### Exercise goal
Once you find the line that contains "The height and width of the screenshot is (439, 499).", write out that line and every line after it to the end of the records, exactly and with nothing else.

+++ Dataset excerpts +++

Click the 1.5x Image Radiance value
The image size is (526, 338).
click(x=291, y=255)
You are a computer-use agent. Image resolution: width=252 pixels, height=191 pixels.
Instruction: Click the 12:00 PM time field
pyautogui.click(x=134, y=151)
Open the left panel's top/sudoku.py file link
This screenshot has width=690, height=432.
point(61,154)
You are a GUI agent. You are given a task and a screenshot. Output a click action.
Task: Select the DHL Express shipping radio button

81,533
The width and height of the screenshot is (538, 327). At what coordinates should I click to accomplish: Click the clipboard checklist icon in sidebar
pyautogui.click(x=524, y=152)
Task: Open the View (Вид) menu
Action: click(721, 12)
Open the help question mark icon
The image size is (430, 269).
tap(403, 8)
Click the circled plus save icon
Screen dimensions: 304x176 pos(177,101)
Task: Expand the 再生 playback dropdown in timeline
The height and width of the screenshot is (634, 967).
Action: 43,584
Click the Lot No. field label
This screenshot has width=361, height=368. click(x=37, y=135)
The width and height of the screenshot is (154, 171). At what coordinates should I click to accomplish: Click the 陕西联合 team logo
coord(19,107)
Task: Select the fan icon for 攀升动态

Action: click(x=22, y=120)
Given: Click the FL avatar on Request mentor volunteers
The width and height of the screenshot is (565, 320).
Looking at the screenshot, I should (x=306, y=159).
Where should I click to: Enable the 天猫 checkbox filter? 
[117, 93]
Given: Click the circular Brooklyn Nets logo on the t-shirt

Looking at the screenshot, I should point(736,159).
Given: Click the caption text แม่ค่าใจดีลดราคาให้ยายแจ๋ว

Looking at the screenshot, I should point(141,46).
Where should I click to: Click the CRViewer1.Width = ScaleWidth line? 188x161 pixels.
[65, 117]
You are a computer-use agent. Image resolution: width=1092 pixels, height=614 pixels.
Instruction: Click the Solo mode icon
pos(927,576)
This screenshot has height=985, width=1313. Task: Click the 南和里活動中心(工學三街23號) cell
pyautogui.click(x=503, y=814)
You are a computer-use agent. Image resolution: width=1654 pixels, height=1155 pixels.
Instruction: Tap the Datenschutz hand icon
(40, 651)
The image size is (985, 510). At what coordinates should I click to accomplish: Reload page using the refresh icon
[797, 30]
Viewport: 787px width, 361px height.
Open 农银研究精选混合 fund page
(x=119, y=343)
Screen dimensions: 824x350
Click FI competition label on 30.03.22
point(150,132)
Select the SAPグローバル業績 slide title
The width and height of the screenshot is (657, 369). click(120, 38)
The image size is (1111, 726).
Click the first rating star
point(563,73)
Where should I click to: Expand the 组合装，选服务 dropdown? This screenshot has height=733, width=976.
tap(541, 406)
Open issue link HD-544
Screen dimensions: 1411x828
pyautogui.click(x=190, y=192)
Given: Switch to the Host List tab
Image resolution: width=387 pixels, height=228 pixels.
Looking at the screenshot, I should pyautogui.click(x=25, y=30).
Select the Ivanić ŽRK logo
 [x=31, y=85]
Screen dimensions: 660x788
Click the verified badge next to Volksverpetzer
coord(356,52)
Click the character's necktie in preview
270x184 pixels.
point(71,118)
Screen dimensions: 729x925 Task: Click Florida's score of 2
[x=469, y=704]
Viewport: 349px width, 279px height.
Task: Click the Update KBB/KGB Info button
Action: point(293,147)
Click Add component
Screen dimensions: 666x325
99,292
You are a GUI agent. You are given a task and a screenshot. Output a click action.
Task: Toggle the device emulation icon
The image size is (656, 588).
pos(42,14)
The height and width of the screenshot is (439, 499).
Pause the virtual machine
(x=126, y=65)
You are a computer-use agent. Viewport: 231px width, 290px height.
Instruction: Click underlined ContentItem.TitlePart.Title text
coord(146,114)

+++

### Exercise solution
The height and width of the screenshot is (439, 499).
Pause the virtual machine
(x=126, y=65)
You are a computer-use agent. Viewport: 231px width, 290px height.
Instruction: Click underlined ContentItem.TitlePart.Title text
coord(146,114)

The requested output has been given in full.